(Dataset records)

— start —

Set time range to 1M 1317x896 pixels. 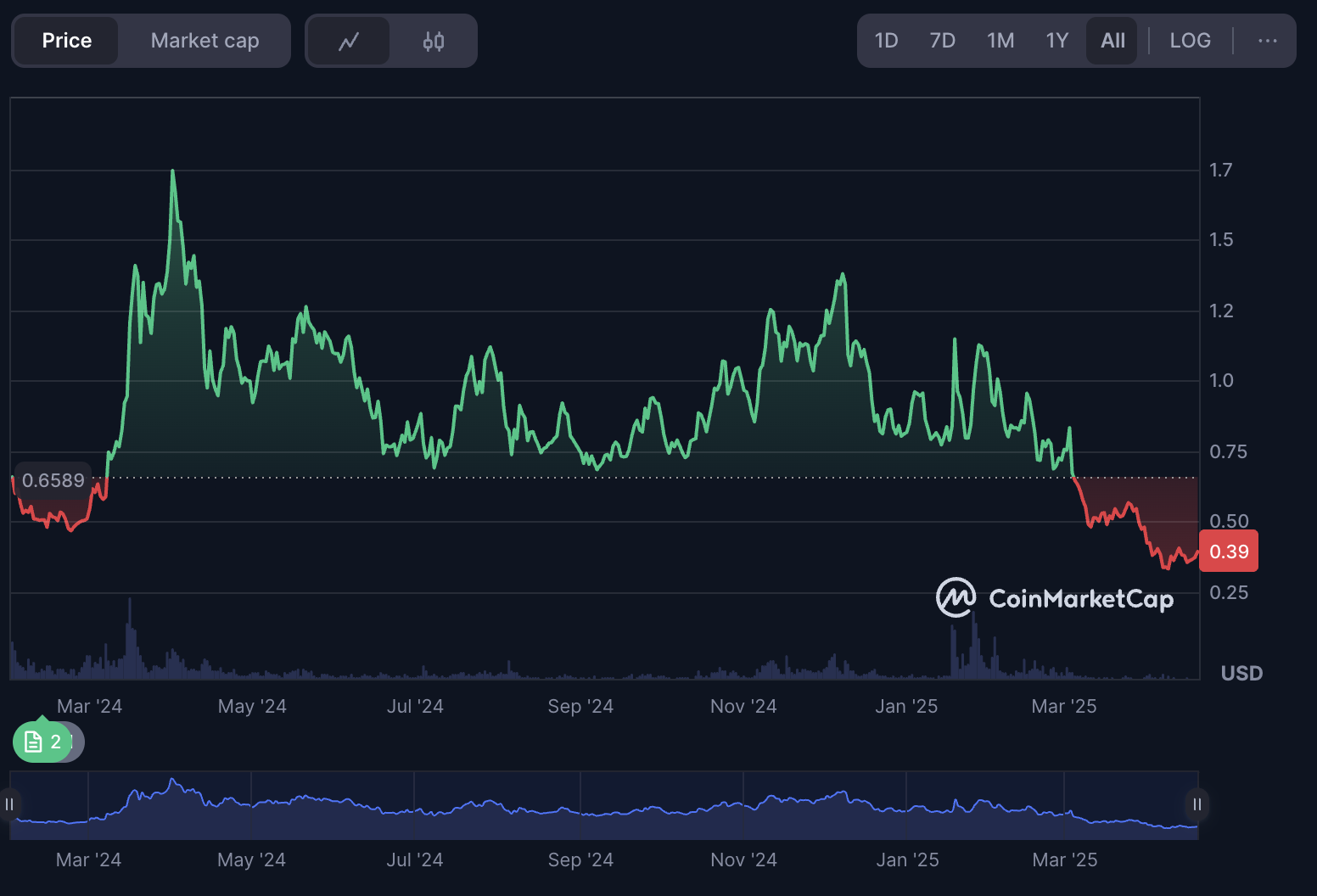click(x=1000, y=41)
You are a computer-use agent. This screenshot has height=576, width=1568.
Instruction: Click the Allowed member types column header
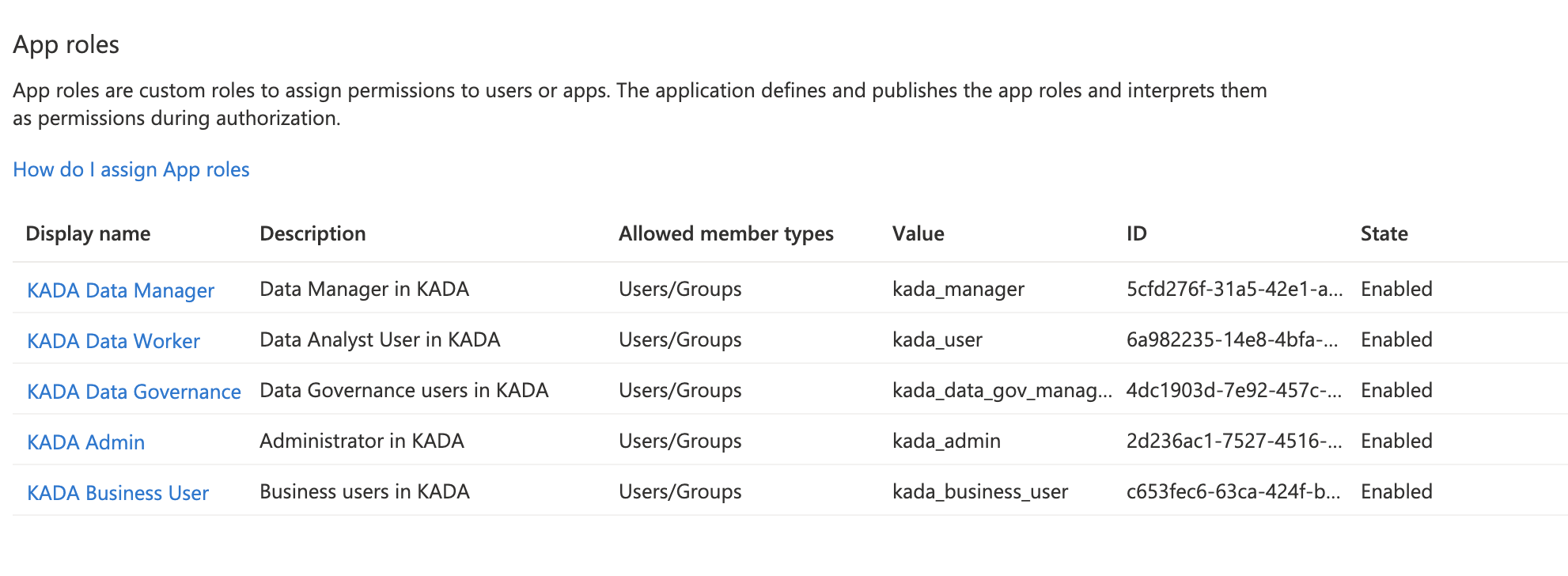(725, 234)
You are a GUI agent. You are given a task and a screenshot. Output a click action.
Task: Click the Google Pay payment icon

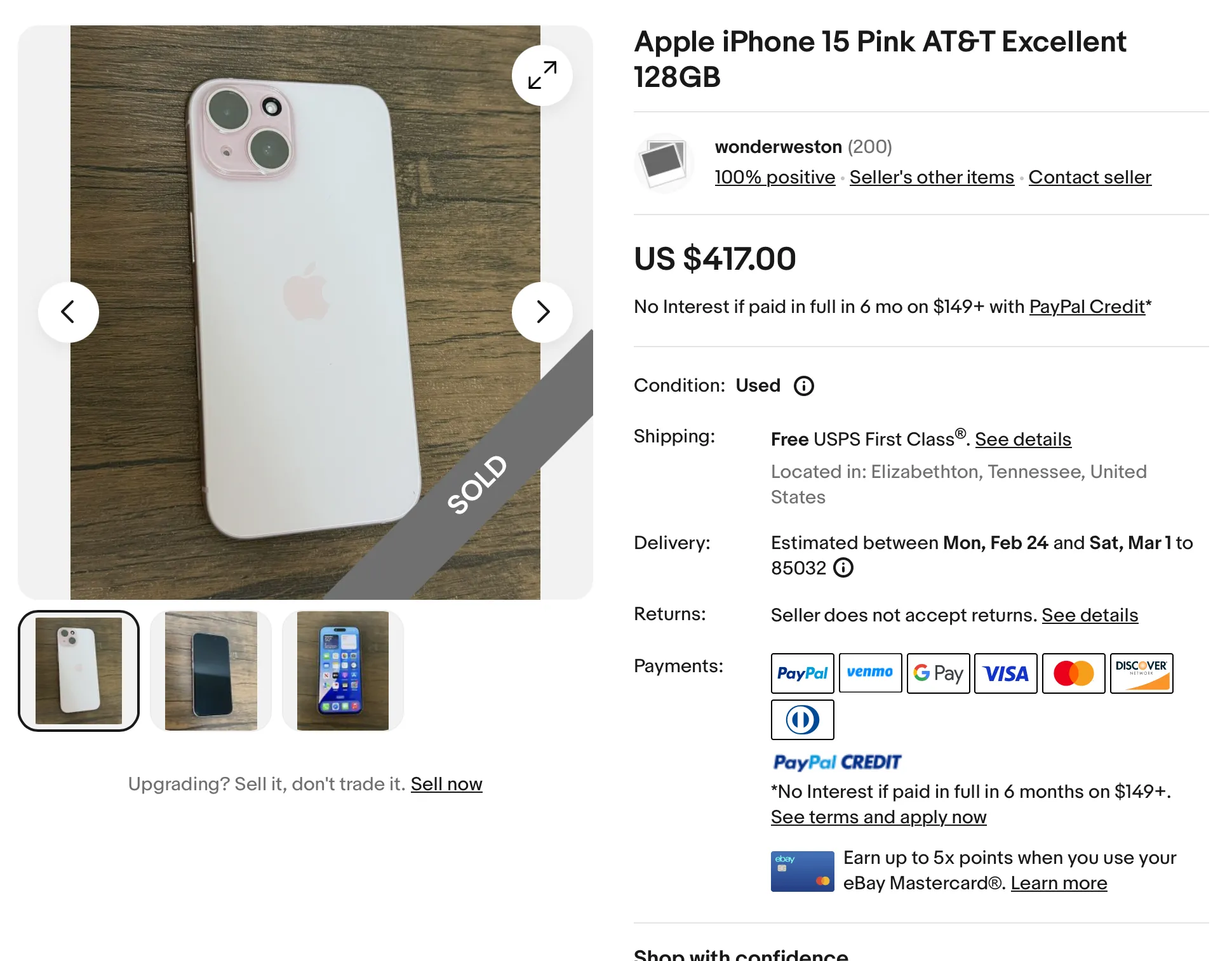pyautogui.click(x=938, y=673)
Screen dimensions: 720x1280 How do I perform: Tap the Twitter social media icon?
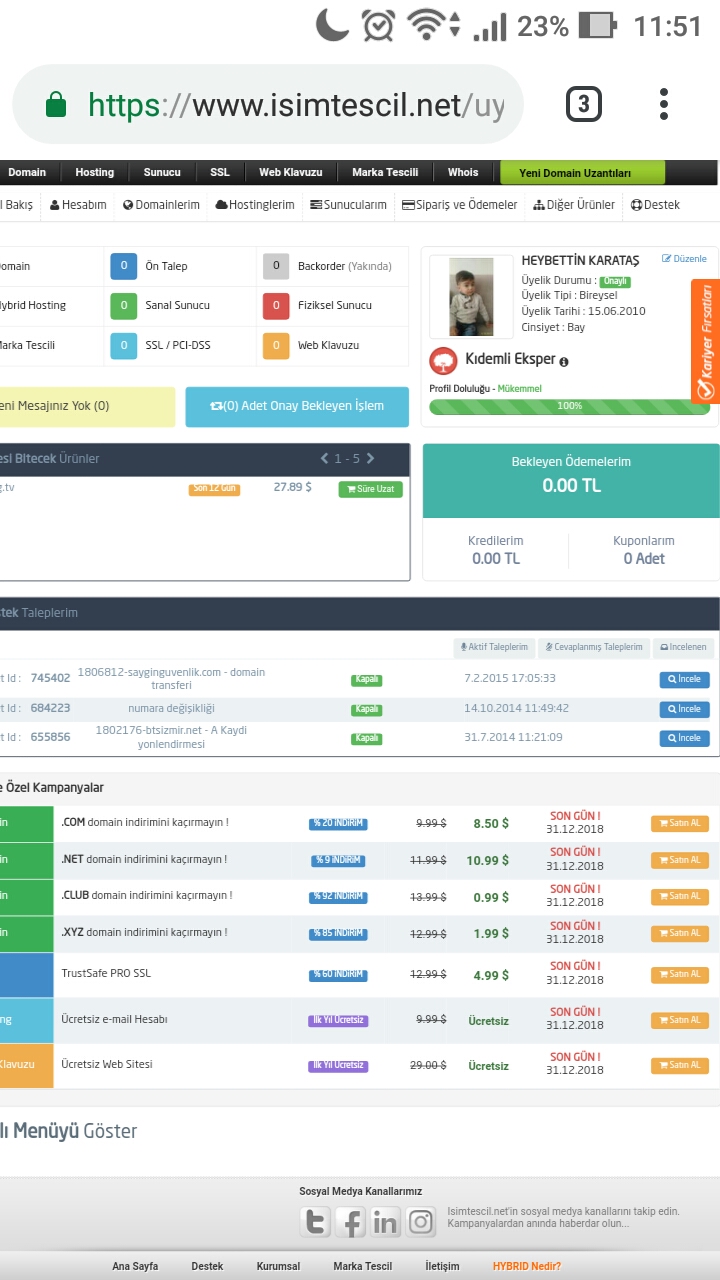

— end —

DIRECTIONS
Could you format the stretch of the material from the line containing "You are a computer-use" through the line containing "pyautogui.click(x=938, y=673)" as a Markdown table with the columns Row and Line, skipping blank lines and leaving the pictures out?

RESPONSE
| Row | Line |
|---|---|
| 1 | You are a computer-use agent. This screenshot has height=576, width=1568. |
| 2 | Instruction: Click the Allowed member types column header |
| 3 | (725, 234) |
| 4 | You are a GUI agent. You are given a task and a screenshot. Output a click action. |
| 5 | Task: Click the Google Pay payment icon |
| 6 | pyautogui.click(x=938, y=673) |